Example: Logging with correlation IDs

To illustrate some of the points discussed in this chapter, here is an extended example of how the Package service implements logging. The Package service was written in TypeScript and uses the Koa web framework for Node.js. There are several Node.js logging libraries to choose from. We picked Winston, a popular logging library that met our performance requirements when we tested it.

To encapsulate the implementation details, we defined an abstract ILogger interface:

export interface ILogger {
    log(level: string, msg: string, meta?: any)
    debug(msg: string, meta?: any)
    info(msg: string, meta?: any)
    warn(msg: string, meta?: any)
    error(msg: string, meta?: any)
}

Here is an ILogger implementation that wraps the Winston library. It takes the correlation ID as a constructor parameter, and injects the ID into every log message.

class WinstonLogger implements ILogger {
    constructor(private correlationId: string) {}
    log(level: string, msg: string, payload?: any) {
        var meta : any = {};
        if (payload) { meta.payload = payload };
        if (this.correlationId) { meta.correlationId = this.correlationId }
        winston.log(level, msg, meta)
    }

    info(msg: string, payload?: any) {
        this.log('info', msg, payload);
    }
    debug(msg: string, payload?: any) {
        this.log('debug', msg, payload);
    }
    warn(msg: string, payload?: any) {
        this.log('warn', msg, payload);
    }
    error(msg: string, payload?: any) {
        this.log('error', msg, payload);
    }
}

The Package service needs to extract the correlation ID from the HTTP request. For example, if you're using linkerd, the correlation ID is found in the l5d-ctx-trace header. In Koa, the HTTP request is stored in a Context object that gets passed through the request processing pipeline. We can define a middleware function to get the correlation ID from the Context and initialize the logger. (A middleware function in Koa is simply a function that gets executed for each request.)

export type CorrelationIdFn = (ctx: Context) => string;

export function logger(level: string, getCorrelationId: CorrelationIdFn) {
    winston.configure({ 
        level: level,
        transports: [new (winston.transports.Console)()]
        });
    return async function(ctx: any, next: any) {
        ctx.state.logger = new WinstonLogger(getCorrelationId(ctx));
        await next();
    }
}

This middleware invokes a caller-defined function, getCorrelationId, to get the correlation ID. Then it creates an instance of the logger and stashes it inside ctx.state, which is a key-value dictionary used in Koa to pass information through the pipeline.
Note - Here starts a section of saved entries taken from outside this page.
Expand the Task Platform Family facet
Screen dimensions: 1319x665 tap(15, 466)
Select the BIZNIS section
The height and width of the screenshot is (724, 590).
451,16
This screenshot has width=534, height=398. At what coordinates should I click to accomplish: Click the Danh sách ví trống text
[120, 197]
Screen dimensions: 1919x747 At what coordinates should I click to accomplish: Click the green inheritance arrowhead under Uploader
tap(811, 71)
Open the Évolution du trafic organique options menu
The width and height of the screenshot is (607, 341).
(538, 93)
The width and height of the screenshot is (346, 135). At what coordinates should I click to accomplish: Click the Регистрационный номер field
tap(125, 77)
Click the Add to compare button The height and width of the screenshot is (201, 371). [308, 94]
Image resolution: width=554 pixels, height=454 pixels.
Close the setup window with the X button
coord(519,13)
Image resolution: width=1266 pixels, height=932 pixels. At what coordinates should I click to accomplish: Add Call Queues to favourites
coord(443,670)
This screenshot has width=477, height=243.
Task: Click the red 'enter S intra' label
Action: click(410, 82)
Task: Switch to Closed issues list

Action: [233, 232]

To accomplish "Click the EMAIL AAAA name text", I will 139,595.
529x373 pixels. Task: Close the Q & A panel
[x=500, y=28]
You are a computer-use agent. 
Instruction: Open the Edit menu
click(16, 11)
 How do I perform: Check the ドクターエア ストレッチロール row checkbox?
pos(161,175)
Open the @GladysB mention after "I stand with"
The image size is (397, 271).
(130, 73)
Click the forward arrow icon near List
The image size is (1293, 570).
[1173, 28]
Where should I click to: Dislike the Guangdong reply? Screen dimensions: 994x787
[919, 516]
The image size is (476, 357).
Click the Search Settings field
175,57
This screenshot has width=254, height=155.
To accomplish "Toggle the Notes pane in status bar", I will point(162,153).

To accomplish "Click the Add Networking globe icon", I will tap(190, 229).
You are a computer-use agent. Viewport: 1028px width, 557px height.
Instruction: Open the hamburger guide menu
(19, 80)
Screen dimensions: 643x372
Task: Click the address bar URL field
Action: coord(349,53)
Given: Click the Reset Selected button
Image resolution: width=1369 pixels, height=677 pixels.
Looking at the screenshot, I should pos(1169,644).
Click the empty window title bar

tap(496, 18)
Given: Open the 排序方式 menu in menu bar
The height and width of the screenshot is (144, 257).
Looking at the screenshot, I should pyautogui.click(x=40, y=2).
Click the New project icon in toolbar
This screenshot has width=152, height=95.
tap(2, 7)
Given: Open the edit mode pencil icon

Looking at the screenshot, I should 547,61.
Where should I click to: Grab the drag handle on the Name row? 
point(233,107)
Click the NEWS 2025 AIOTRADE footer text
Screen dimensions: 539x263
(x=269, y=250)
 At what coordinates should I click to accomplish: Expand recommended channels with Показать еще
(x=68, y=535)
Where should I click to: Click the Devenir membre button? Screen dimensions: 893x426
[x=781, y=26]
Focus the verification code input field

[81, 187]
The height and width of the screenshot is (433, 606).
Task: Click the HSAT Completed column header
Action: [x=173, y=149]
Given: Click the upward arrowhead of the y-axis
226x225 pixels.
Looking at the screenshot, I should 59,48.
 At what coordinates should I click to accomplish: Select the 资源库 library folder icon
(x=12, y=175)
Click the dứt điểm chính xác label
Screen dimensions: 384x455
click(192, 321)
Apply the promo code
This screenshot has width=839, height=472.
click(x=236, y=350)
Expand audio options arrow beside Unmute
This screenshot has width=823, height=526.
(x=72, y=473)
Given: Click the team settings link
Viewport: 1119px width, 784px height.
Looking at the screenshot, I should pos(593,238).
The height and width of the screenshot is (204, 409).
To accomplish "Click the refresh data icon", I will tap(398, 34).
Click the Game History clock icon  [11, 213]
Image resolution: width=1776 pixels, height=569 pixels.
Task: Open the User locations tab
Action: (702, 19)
The logger middleware is added to the pipeline on startup:

app.use(logger(Settings.logLevel(), function (ctx) {
    return ctx.headers[Settings.correlationHeader()];  
}));

Once everything is configured, it's easy to add logging statements to the code. For example, here is the method that looks up a package. It makes two calls to the ILogger.info method.

async getById(ctx: any, next: any) {
  var logger : ILogger = ctx.state.logger;
  var packageId = ctx.params.packageId;
  logger.info('Entering getById, packageId = %s', packageId);

  await next();

  let pkg = await this.repository.findPackage(ctx.params.packageId)

  if (pkg == null) {
    logger.info(`getById: %s not found`, packageId);
    ctx.response.status= 404;
    return;
  }

  ctx.response.status = 200;
  ctx.response.body = this.mapPackageDbToApi(pkg);
}

We don't need to include the correlation ID in the logging statements, because that's done automatically by the middleware function. This makes the logging code cleaner, and reduces the chance that a developer will forget to include the correlation ID. And because all of the logging statements use the abstract ILogger interface, it would be easy to replace the logger implementation later.